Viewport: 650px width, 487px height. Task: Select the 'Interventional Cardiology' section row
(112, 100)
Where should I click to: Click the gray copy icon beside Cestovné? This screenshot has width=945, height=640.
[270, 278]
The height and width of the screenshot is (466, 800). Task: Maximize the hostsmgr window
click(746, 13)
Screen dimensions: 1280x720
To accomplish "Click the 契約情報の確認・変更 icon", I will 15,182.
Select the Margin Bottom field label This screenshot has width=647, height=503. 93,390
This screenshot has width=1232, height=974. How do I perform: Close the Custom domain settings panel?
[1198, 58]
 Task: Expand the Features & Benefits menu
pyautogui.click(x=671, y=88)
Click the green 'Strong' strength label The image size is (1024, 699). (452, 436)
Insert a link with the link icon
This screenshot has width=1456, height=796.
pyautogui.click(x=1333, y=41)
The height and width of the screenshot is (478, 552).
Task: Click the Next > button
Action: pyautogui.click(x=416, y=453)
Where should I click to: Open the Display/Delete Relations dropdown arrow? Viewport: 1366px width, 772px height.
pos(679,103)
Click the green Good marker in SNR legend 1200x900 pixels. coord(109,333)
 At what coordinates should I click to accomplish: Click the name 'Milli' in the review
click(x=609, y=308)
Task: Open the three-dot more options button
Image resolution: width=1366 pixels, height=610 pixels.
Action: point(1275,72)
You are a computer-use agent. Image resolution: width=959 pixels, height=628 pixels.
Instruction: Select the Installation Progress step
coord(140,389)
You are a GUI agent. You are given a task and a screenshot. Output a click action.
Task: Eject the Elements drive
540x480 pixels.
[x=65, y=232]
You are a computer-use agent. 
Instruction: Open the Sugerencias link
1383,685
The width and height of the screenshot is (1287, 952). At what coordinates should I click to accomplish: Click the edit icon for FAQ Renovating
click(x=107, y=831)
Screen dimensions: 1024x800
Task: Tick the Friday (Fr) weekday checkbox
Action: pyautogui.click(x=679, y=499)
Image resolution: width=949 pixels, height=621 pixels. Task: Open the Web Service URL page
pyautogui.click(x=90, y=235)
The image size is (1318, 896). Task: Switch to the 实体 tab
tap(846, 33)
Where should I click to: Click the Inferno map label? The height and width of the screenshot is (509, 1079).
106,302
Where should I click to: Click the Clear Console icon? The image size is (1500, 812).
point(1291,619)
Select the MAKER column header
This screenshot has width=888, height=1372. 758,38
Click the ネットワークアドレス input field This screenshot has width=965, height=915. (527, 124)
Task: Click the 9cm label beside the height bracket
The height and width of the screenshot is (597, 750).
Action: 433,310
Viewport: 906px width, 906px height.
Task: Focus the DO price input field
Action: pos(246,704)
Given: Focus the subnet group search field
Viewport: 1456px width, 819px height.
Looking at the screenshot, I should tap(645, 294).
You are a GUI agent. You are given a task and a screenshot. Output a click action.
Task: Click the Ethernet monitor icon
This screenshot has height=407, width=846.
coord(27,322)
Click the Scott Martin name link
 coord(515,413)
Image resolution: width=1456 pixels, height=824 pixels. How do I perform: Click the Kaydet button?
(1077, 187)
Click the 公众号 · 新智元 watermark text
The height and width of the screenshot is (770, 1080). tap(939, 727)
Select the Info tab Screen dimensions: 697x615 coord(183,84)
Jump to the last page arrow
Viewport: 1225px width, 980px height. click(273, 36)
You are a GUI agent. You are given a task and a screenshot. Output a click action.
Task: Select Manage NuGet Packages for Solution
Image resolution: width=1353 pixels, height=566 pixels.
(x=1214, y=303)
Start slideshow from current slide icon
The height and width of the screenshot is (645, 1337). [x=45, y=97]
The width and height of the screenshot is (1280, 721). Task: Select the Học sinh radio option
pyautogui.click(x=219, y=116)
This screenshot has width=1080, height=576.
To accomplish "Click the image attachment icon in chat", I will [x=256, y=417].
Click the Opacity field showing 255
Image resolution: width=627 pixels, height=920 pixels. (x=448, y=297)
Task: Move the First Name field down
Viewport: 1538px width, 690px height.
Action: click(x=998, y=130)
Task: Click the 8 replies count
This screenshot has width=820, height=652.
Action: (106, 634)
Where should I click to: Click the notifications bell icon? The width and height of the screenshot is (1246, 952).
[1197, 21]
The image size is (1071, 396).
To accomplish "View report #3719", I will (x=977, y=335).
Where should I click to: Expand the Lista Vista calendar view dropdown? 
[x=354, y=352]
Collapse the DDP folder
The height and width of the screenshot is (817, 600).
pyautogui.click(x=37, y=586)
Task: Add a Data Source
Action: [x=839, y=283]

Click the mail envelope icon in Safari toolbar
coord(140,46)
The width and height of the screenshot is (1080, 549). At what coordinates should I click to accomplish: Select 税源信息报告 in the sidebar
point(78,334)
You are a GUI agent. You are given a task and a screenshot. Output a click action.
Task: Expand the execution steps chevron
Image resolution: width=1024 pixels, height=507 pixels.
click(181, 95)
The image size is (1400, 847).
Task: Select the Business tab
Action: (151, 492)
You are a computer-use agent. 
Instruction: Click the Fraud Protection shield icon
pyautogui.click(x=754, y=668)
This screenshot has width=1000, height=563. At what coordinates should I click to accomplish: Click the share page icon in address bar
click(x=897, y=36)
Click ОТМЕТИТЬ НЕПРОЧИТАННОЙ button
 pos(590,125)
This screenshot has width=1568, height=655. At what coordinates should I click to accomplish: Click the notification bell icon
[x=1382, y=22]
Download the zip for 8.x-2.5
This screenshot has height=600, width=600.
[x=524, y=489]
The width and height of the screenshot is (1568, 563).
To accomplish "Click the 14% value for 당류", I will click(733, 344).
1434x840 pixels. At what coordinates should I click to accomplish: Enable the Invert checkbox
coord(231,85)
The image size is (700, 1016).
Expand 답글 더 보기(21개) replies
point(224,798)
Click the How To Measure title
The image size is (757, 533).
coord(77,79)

_Task brief_:
Word for word, restate each of the records above.

_Answer to the problem_:
Viewport: 650px width, 487px height. Task: Select the 'Interventional Cardiology' section row
(112, 100)
Where should I click to: Click the gray copy icon beside Cestovné? This screenshot has width=945, height=640.
[270, 278]
The height and width of the screenshot is (466, 800). Task: Maximize the hostsmgr window
click(746, 13)
Screen dimensions: 1280x720
To accomplish "Click the 契約情報の確認・変更 icon", I will 15,182.
Select the Margin Bottom field label This screenshot has width=647, height=503. 93,390
This screenshot has width=1232, height=974. How do I perform: Close the Custom domain settings panel?
[1198, 58]
 Task: Expand the Features & Benefits menu
pyautogui.click(x=671, y=88)
Click the green 'Strong' strength label The image size is (1024, 699). (452, 436)
Insert a link with the link icon
This screenshot has width=1456, height=796.
pyautogui.click(x=1333, y=41)
The height and width of the screenshot is (478, 552).
Task: Click the Next > button
Action: pyautogui.click(x=416, y=453)
Where should I click to: Open the Display/Delete Relations dropdown arrow? Viewport: 1366px width, 772px height.
pos(679,103)
Click the green Good marker in SNR legend 1200x900 pixels. coord(109,333)
 At what coordinates should I click to accomplish: Click the name 'Milli' in the review
click(x=609, y=308)
Task: Open the three-dot more options button
Image resolution: width=1366 pixels, height=610 pixels.
Action: point(1275,72)
You are a computer-use agent. Image resolution: width=959 pixels, height=628 pixels.
Instruction: Select the Installation Progress step
coord(140,389)
You are a GUI agent. You are given a task and a screenshot. Output a click action.
Task: Eject the Elements drive
540x480 pixels.
[x=65, y=232]
You are a computer-use agent. 
Instruction: Open the Sugerencias link
1383,685
The width and height of the screenshot is (1287, 952). At what coordinates should I click to accomplish: Click the edit icon for FAQ Renovating
click(x=107, y=831)
Screen dimensions: 1024x800
Task: Tick the Friday (Fr) weekday checkbox
Action: pyautogui.click(x=679, y=499)
Image resolution: width=949 pixels, height=621 pixels. Task: Open the Web Service URL page
pyautogui.click(x=90, y=235)
The image size is (1318, 896). Task: Switch to the 实体 tab
tap(846, 33)
Where should I click to: Click the Inferno map label? The height and width of the screenshot is (509, 1079).
106,302
Where should I click to: Click the Clear Console icon? The image size is (1500, 812).
point(1291,619)
Select the MAKER column header
This screenshot has width=888, height=1372. 758,38
Click the ネットワークアドレス input field This screenshot has width=965, height=915. (527, 124)
Task: Click the 9cm label beside the height bracket
The height and width of the screenshot is (597, 750).
Action: 433,310
Viewport: 906px width, 906px height.
Task: Focus the DO price input field
Action: pos(246,704)
Given: Focus the subnet group search field
Viewport: 1456px width, 819px height.
Looking at the screenshot, I should tap(645, 294).
You are a GUI agent. You are given a task and a screenshot. Output a click action.
Task: Click the Ethernet monitor icon
This screenshot has height=407, width=846.
coord(27,322)
Click the Scott Martin name link
 coord(515,413)
Image resolution: width=1456 pixels, height=824 pixels. How do I perform: Click the Kaydet button?
(1077, 187)
Click the 公众号 · 新智元 watermark text
The height and width of the screenshot is (770, 1080). tap(939, 727)
Select the Info tab Screen dimensions: 697x615 coord(183,84)
Jump to the last page arrow
Viewport: 1225px width, 980px height. click(273, 36)
You are a GUI agent. You are given a task and a screenshot. Output a click action.
Task: Select Manage NuGet Packages for Solution
Image resolution: width=1353 pixels, height=566 pixels.
(x=1214, y=303)
Start slideshow from current slide icon
The height and width of the screenshot is (645, 1337). [x=45, y=97]
The width and height of the screenshot is (1280, 721). Task: Select the Học sinh radio option
pyautogui.click(x=219, y=116)
This screenshot has width=1080, height=576.
To accomplish "Click the image attachment icon in chat", I will [x=256, y=417].
Click the Opacity field showing 255
Image resolution: width=627 pixels, height=920 pixels. (x=448, y=297)
Task: Move the First Name field down
Viewport: 1538px width, 690px height.
Action: click(x=998, y=130)
Task: Click the 8 replies count
This screenshot has width=820, height=652.
Action: (106, 634)
Where should I click to: Click the notifications bell icon? The width and height of the screenshot is (1246, 952).
[1197, 21]
The image size is (1071, 396).
To accomplish "View report #3719", I will (x=977, y=335).
Where should I click to: Expand the Lista Vista calendar view dropdown? 
[x=354, y=352]
Collapse the DDP folder
The height and width of the screenshot is (817, 600).
pyautogui.click(x=37, y=586)
Task: Add a Data Source
Action: [x=839, y=283]

Click the mail envelope icon in Safari toolbar
coord(140,46)
The width and height of the screenshot is (1080, 549). At what coordinates should I click to accomplish: Select 税源信息报告 in the sidebar
point(78,334)
You are a GUI agent. You are given a task and a screenshot. Output a click action.
Task: Expand the execution steps chevron
Image resolution: width=1024 pixels, height=507 pixels.
click(181, 95)
The image size is (1400, 847).
Task: Select the Business tab
Action: (151, 492)
You are a computer-use agent. 
Instruction: Click the Fraud Protection shield icon
pyautogui.click(x=754, y=668)
This screenshot has width=1000, height=563. At what coordinates should I click to accomplish: Click the share page icon in address bar
click(x=897, y=36)
Click ОТМЕТИТЬ НЕПРОЧИТАННОЙ button
 pos(590,125)
This screenshot has width=1568, height=655. At what coordinates should I click to accomplish: Click the notification bell icon
[x=1382, y=22]
Download the zip for 8.x-2.5
This screenshot has height=600, width=600.
[x=524, y=489]
The width and height of the screenshot is (1568, 563).
To accomplish "Click the 14% value for 당류", I will click(733, 344).
1434x840 pixels. At what coordinates should I click to accomplish: Enable the Invert checkbox
coord(231,85)
The image size is (700, 1016).
Expand 답글 더 보기(21개) replies
point(224,798)
Click the How To Measure title
The image size is (757, 533).
coord(77,79)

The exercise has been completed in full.